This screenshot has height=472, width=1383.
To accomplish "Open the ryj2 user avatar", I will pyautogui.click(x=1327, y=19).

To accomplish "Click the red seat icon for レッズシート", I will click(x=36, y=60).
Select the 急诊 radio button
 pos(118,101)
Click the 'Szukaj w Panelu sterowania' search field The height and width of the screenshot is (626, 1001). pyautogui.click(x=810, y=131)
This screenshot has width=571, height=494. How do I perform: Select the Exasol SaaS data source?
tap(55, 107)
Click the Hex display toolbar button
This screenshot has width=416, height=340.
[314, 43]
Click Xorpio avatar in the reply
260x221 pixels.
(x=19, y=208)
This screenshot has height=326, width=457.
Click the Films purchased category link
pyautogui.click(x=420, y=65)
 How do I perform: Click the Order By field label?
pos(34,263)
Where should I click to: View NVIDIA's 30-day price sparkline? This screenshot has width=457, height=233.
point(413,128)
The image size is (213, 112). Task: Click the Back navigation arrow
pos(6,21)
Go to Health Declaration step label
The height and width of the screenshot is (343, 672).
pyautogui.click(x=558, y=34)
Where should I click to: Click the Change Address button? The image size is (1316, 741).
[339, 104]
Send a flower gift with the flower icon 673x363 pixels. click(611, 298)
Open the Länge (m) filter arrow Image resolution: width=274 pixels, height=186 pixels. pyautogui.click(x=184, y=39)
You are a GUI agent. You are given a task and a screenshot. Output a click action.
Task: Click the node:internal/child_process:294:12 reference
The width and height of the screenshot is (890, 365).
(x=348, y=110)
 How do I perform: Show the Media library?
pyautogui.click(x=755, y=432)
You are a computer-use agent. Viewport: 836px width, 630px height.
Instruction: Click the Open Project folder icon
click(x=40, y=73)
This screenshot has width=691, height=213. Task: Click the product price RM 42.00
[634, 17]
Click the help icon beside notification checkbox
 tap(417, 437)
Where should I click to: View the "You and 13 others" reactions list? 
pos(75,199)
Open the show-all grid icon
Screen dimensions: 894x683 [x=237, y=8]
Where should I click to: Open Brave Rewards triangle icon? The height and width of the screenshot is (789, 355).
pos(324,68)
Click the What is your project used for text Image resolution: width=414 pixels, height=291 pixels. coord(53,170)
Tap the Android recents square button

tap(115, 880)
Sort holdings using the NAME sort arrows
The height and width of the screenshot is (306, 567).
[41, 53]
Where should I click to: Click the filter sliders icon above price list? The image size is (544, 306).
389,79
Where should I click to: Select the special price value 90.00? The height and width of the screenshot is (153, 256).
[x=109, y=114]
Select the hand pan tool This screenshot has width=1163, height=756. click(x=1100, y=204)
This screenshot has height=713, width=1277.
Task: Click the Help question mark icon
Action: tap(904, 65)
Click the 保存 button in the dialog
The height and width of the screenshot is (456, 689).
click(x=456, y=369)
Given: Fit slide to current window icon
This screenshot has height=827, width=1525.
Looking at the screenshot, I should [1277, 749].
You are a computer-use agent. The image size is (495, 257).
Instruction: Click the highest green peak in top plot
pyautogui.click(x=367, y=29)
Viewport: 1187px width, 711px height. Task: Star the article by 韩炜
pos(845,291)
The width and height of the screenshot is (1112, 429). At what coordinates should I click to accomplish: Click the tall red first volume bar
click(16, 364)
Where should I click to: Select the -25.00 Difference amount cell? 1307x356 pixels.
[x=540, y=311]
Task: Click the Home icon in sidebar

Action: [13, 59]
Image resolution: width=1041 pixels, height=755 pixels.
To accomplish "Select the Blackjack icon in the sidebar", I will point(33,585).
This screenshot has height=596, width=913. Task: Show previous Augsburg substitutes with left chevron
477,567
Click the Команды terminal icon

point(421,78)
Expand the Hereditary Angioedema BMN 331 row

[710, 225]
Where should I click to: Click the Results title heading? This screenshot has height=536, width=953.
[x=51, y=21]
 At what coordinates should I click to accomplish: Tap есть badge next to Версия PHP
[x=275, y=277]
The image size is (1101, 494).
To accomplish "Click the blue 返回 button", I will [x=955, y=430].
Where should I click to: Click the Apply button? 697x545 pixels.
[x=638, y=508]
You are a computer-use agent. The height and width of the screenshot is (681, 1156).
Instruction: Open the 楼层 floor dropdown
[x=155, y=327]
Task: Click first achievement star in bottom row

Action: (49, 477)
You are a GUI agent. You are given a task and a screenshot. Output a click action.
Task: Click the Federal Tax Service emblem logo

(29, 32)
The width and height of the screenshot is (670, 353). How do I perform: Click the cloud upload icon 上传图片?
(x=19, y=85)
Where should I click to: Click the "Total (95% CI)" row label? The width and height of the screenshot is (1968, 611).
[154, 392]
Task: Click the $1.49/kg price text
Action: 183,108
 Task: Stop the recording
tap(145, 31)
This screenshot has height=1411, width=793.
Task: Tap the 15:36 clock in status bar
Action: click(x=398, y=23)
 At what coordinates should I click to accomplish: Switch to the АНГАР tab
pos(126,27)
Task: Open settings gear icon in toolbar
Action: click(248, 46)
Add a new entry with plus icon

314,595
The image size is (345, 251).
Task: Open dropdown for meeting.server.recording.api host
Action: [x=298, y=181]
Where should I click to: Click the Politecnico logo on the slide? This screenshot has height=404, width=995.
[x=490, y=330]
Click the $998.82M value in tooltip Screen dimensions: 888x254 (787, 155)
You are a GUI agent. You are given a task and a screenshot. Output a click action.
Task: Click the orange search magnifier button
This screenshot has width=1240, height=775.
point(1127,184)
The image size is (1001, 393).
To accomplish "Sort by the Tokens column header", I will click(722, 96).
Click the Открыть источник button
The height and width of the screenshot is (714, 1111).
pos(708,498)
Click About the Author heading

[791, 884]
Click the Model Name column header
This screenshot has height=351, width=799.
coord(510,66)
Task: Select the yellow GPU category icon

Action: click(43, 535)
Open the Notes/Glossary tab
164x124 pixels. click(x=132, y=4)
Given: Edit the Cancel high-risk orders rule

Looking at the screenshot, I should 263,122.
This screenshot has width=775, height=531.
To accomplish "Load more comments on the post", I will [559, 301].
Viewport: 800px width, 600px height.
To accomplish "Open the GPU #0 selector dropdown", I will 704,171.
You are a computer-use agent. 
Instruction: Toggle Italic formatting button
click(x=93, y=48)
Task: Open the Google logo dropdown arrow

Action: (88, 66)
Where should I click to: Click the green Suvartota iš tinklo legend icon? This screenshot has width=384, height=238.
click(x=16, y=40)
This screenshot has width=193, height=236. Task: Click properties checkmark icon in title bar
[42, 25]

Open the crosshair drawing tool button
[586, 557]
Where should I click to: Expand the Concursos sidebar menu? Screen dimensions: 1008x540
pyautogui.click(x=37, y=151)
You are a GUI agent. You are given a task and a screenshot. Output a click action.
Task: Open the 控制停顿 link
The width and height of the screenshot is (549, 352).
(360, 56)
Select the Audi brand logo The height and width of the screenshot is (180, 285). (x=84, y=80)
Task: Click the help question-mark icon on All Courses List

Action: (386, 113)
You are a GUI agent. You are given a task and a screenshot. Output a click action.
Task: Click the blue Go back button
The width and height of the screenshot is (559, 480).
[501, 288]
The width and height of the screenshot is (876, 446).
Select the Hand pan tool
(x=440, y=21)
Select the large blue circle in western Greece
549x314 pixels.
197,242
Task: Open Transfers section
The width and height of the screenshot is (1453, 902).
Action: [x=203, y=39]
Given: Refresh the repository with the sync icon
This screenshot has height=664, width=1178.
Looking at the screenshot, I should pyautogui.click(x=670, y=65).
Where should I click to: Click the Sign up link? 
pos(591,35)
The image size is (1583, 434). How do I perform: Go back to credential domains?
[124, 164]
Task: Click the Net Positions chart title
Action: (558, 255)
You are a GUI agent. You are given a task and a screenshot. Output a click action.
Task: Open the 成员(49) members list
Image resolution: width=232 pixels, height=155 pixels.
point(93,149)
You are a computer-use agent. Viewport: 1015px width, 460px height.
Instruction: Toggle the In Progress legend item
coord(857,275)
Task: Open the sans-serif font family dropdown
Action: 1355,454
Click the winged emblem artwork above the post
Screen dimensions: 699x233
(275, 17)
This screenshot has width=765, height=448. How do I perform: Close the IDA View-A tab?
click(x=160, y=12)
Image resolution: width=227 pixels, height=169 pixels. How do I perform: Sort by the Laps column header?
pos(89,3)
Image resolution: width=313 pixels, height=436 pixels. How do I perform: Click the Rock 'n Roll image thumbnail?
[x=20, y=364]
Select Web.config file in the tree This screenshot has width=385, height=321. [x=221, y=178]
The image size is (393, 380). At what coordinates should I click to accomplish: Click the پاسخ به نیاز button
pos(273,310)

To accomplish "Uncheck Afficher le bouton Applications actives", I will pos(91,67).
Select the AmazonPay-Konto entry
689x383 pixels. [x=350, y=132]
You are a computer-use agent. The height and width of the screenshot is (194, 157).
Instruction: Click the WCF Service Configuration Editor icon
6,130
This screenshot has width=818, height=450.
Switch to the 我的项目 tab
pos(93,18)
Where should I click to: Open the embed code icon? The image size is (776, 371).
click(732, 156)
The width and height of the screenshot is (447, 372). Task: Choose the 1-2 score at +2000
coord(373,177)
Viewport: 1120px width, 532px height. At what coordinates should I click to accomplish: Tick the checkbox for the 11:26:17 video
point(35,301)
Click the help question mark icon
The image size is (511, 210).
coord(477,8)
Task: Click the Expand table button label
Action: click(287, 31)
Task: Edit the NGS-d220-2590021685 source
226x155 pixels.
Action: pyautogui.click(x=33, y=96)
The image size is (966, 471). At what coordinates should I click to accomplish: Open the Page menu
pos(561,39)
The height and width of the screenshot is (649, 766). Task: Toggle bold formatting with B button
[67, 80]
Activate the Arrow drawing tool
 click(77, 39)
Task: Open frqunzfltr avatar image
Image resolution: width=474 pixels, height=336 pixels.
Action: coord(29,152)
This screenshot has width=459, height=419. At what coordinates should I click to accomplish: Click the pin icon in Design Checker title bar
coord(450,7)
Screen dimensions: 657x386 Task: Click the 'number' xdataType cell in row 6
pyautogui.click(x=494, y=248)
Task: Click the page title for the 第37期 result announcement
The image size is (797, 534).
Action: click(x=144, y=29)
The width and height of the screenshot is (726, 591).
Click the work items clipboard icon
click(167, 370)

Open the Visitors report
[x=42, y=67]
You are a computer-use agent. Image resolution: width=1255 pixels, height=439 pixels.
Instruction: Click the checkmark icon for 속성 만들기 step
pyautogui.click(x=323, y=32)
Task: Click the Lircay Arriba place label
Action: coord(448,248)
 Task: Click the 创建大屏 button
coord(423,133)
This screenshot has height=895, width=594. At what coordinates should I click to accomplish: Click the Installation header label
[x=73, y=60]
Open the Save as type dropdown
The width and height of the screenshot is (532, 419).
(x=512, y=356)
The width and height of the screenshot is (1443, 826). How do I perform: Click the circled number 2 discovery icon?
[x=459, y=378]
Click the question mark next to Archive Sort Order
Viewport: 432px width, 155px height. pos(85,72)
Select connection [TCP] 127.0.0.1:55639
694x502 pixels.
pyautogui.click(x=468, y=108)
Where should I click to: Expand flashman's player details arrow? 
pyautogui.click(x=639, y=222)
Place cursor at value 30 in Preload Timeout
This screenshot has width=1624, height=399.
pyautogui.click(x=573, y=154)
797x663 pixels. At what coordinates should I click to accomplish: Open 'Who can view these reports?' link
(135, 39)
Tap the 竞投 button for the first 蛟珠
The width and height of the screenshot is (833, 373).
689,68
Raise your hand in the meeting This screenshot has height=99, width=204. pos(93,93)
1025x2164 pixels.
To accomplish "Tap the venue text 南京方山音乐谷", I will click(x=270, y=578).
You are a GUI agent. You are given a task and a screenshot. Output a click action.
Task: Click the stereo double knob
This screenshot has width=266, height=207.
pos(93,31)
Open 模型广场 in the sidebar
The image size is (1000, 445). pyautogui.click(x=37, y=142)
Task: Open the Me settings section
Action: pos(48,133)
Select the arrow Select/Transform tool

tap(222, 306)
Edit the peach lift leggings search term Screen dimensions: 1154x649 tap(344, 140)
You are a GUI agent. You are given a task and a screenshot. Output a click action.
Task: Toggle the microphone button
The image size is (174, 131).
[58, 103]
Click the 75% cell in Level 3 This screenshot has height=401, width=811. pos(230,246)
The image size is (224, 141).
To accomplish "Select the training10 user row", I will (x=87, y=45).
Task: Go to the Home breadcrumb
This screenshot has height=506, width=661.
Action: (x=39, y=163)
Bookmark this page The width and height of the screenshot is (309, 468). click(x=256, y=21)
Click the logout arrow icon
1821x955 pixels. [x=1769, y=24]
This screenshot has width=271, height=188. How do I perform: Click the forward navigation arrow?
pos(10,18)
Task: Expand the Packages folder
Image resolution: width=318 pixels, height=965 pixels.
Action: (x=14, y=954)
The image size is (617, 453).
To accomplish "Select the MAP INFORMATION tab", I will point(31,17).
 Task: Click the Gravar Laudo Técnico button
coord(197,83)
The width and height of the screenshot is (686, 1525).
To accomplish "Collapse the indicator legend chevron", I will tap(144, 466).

*ASSIGNMENT*. Which lines of the records above contain the word "avatar"? Report each one.

*WRITTEN ANSWER*.
To accomplish "Open the ryj2 user avatar", I will pyautogui.click(x=1327, y=19).
Click Xorpio avatar in the reply
Task: Open frqunzfltr avatar image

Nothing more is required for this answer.